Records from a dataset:
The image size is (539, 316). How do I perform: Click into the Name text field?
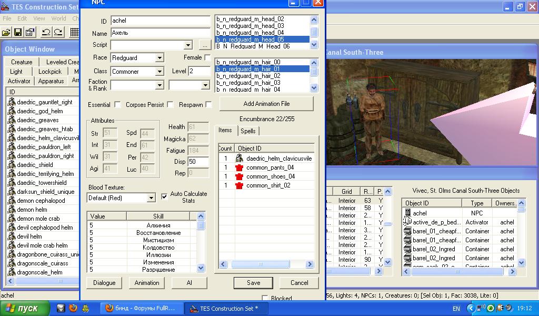[x=160, y=33]
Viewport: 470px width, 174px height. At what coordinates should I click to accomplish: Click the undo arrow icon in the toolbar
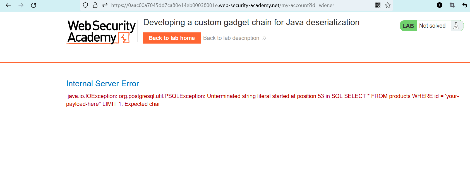tap(465, 5)
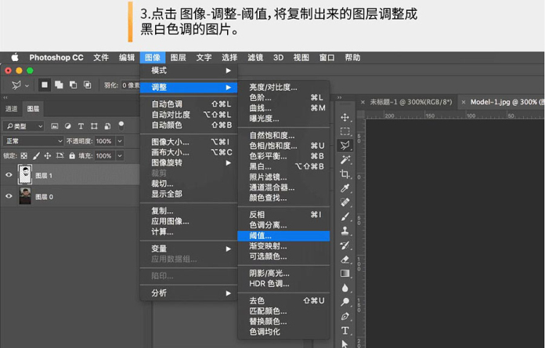Screen dimensions: 545x348
Task: Select the Crop tool
Action: click(x=345, y=174)
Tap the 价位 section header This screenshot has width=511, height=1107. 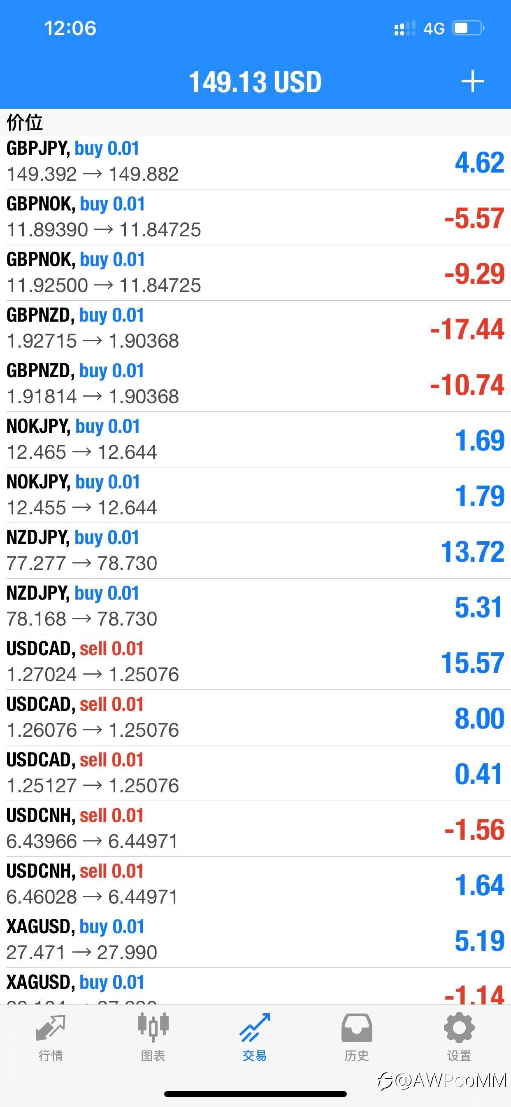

-- Work instruction --
Although the records include pictures, the copy should reproduce every line exactly and none of the pictures.

-- Answer area --
The image size is (539, 316). How do I perform: Click into the Name text field?
[x=160, y=33]
Viewport: 470px width, 174px height. At what coordinates should I click to accomplish: Click the undo arrow icon in the toolbar
tap(465, 5)
Screen dimensions: 545x348
Task: Select the Crop tool
Action: click(x=345, y=174)
Tap the 价位 section header This screenshot has width=511, height=1107. 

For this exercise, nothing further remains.